*Action item:* Your answer must be an exact transcription of the data, with every picture omitted.

Data for processing section start

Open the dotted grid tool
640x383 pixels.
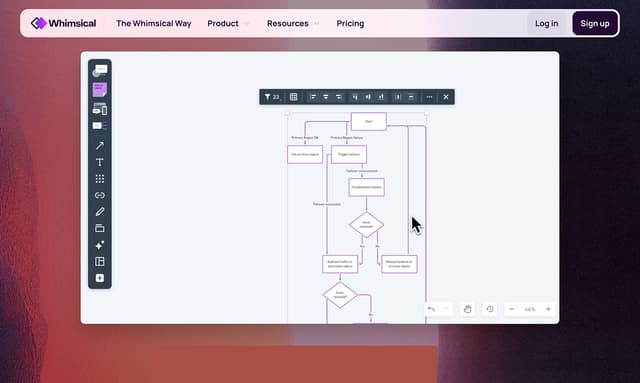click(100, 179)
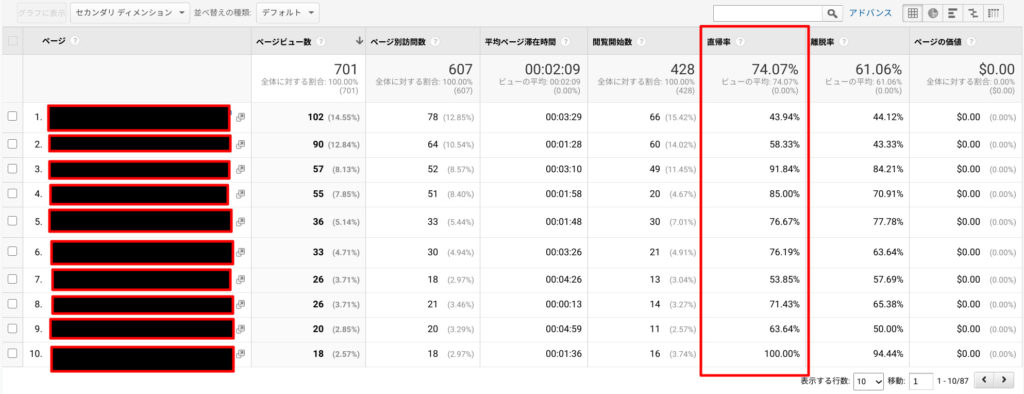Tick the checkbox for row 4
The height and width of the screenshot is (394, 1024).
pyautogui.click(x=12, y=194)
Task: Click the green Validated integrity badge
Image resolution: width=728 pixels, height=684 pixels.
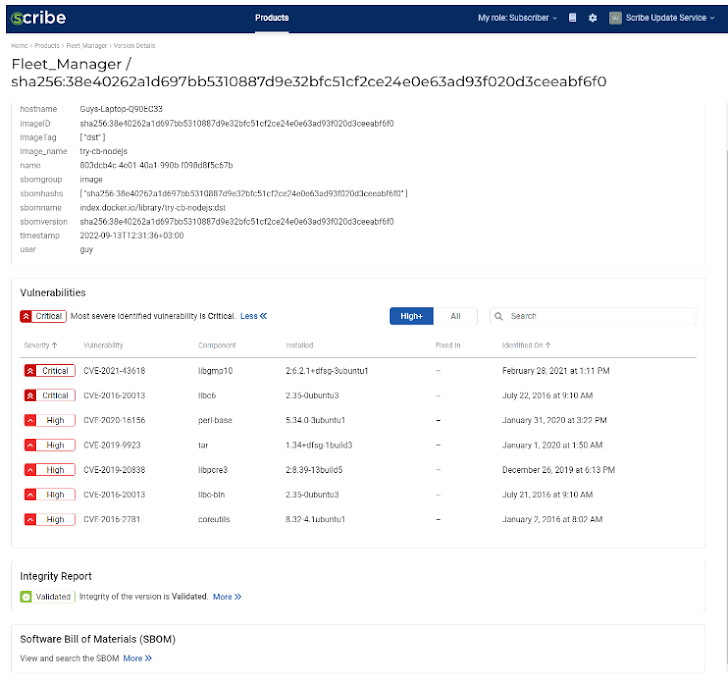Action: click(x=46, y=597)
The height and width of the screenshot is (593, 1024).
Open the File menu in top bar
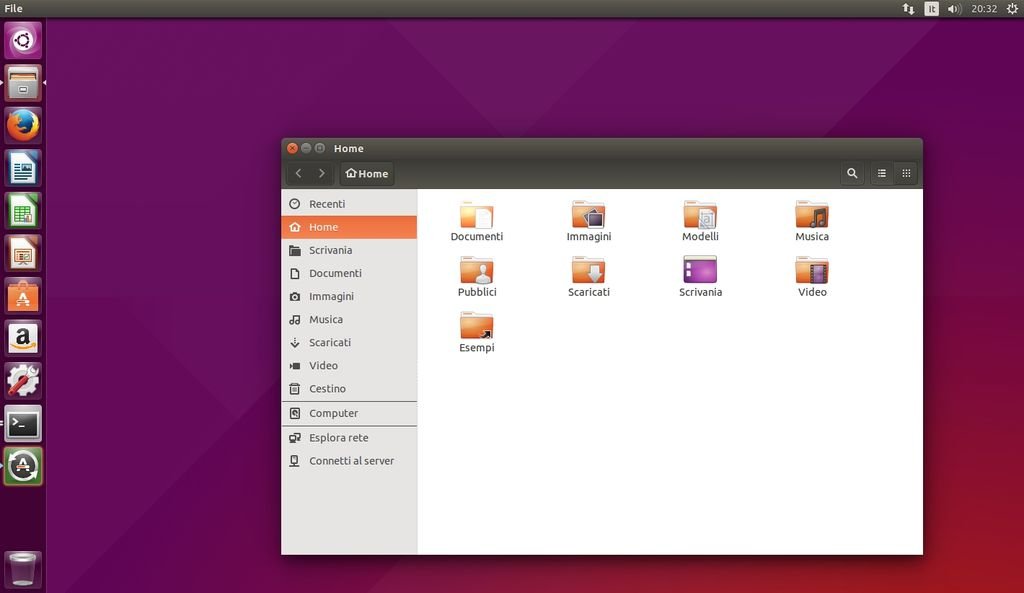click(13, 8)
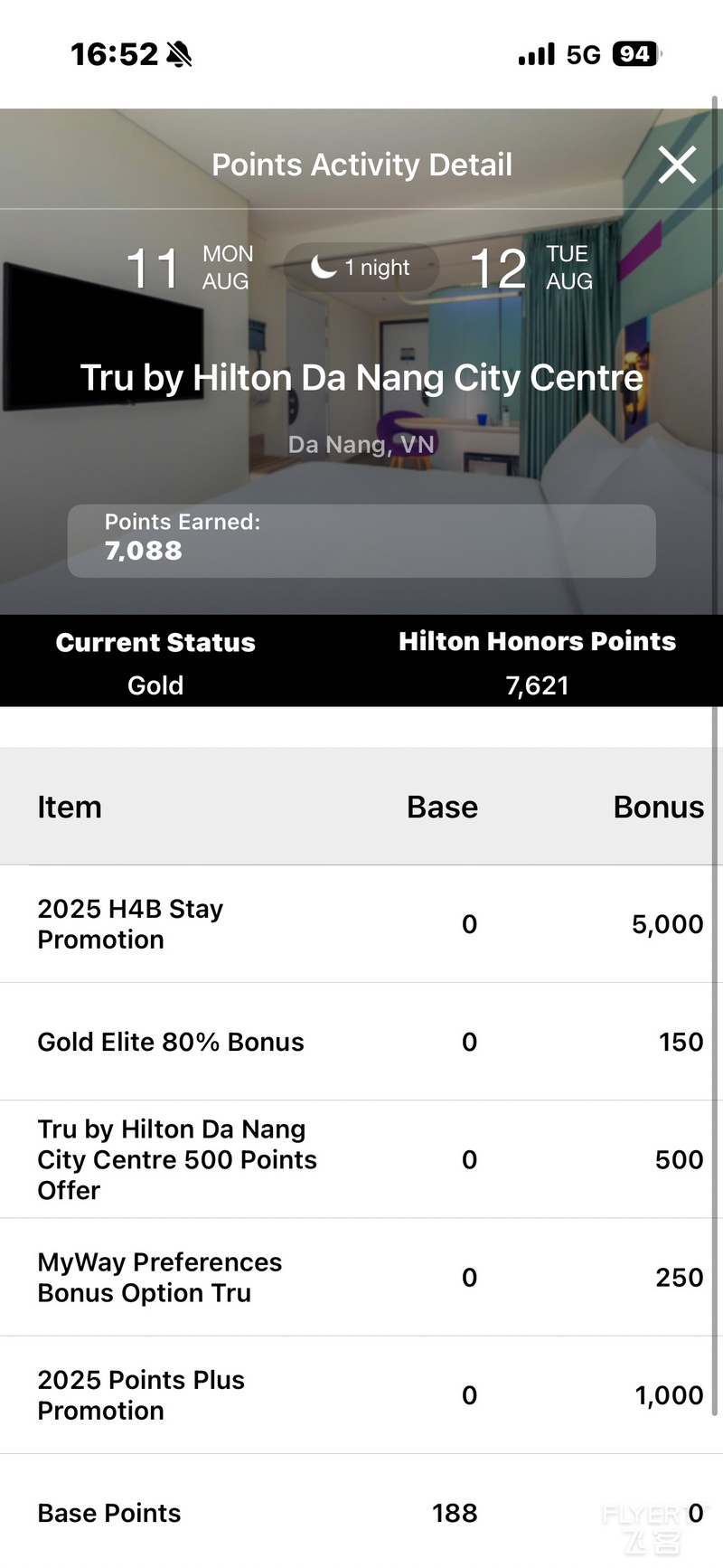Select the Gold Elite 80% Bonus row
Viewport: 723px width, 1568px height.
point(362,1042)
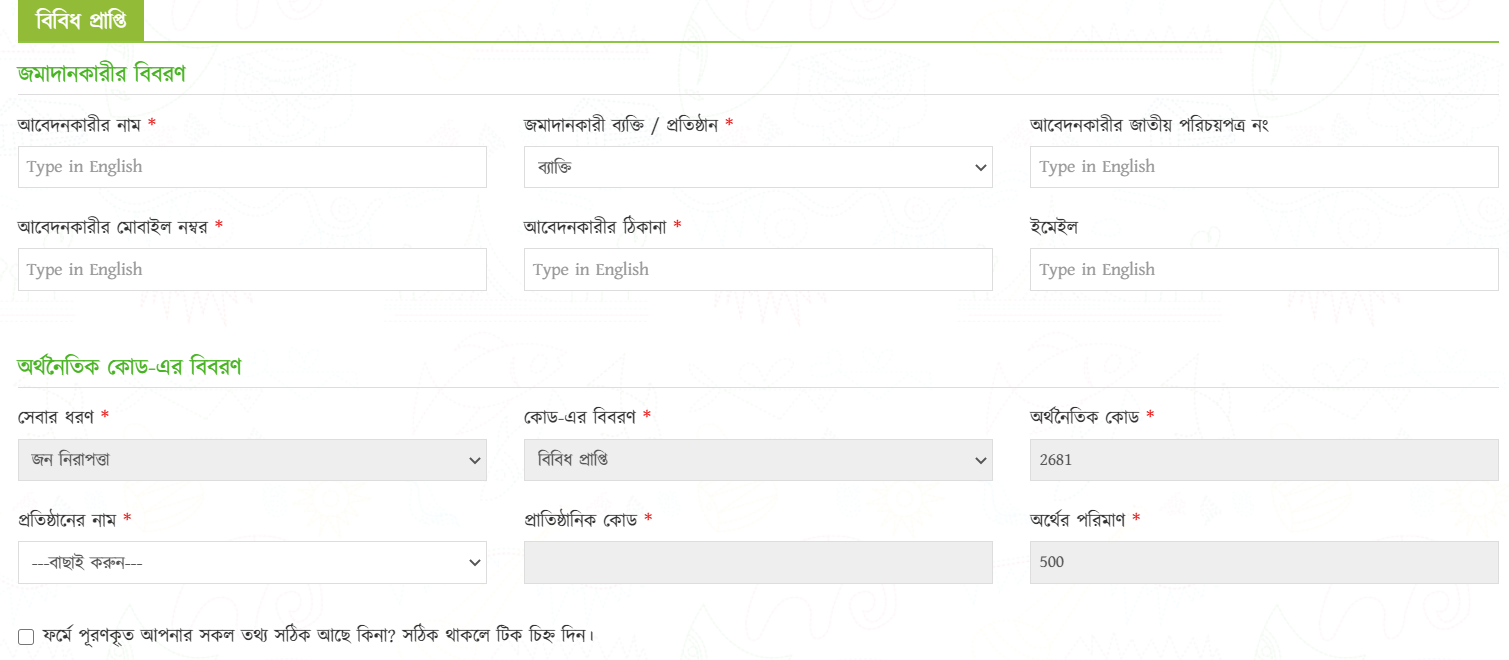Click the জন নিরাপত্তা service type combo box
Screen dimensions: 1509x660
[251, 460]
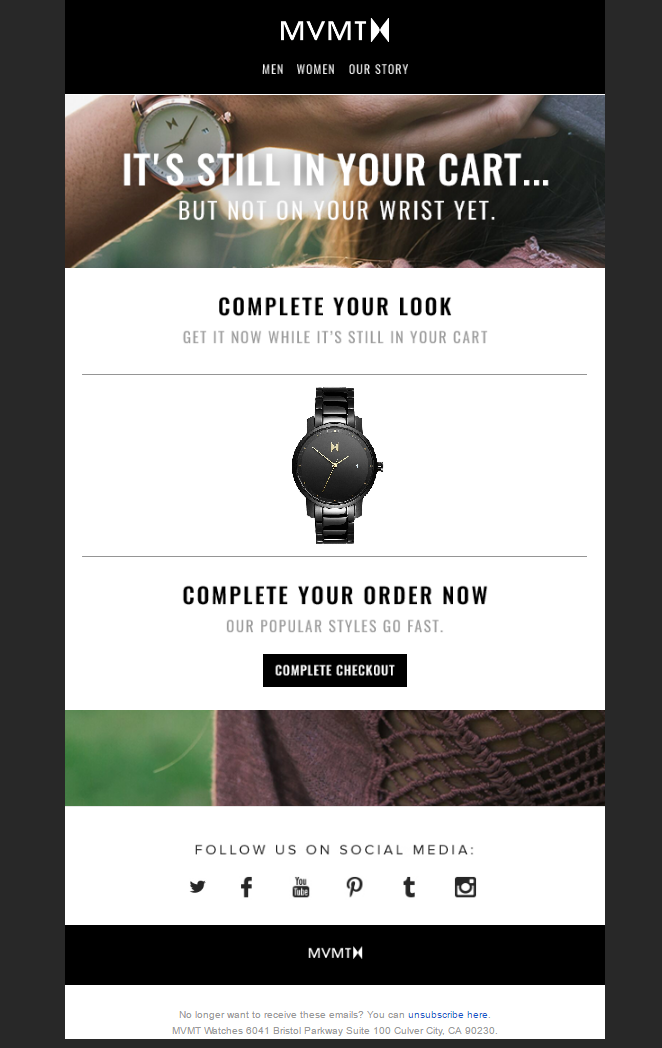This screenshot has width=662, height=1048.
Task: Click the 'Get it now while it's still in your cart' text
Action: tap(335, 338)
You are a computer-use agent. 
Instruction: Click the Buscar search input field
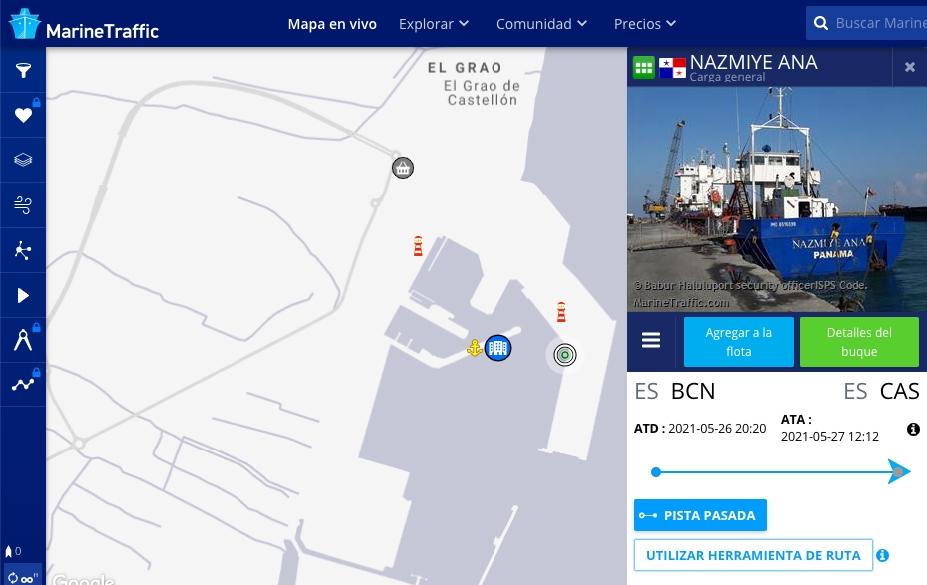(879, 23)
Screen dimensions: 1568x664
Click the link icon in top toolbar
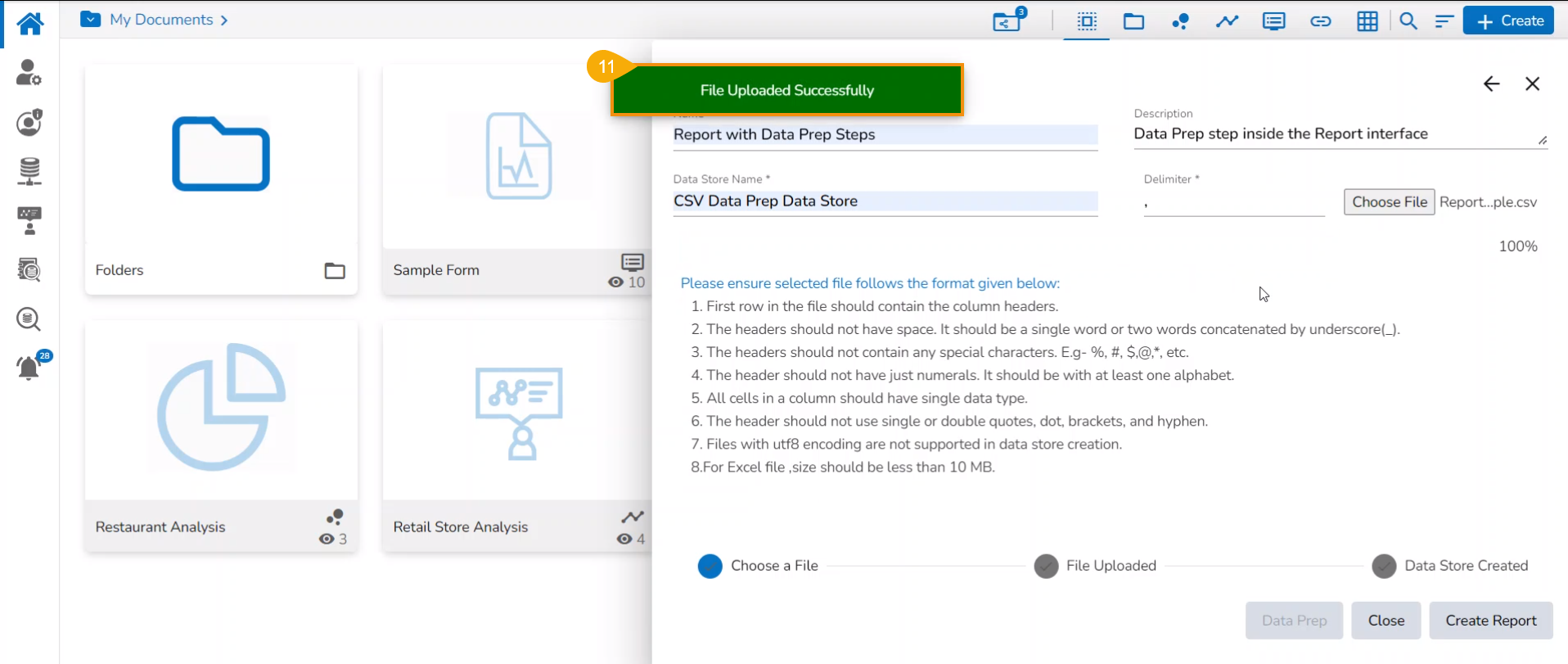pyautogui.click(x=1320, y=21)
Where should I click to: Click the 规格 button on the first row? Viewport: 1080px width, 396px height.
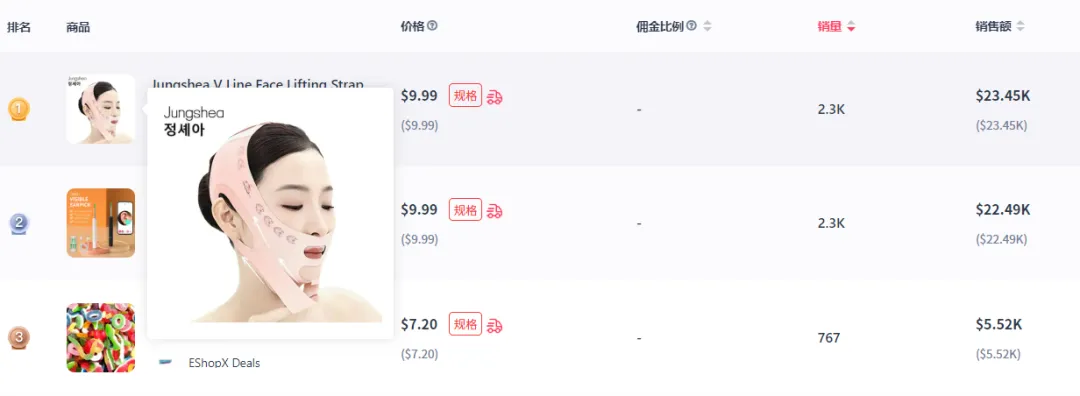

Data for processing section end

*Solution to this task:*
Open the dotted grid tool
640x383 pixels.
click(100, 179)
Tick the checkbox for row 4
The height and width of the screenshot is (394, 1024).
pyautogui.click(x=12, y=194)
Task: Click the green Validated integrity badge
Image resolution: width=728 pixels, height=684 pixels.
Action: click(x=46, y=597)
The height and width of the screenshot is (593, 1024).
Open the File menu in top bar
click(13, 8)
Select the Gold Elite 80% Bonus row
Viewport: 723px width, 1568px height.
point(362,1042)
Click the জন নিরাপত্তা service type combo box
Screen dimensions: 1509x660
[251, 460]
This screenshot has width=662, height=1048.
Task: Click the 'Get it now while it's still in your cart' text
Action: tap(335, 338)
You are a computer-use agent. 
Instruction: Click the Buscar search input field
(879, 23)
Screen dimensions: 1568x664
Click the link icon in top toolbar
pyautogui.click(x=1320, y=21)
Where should I click to: Click the 规格 button on the first row? Viewport: 1080px width, 396px height.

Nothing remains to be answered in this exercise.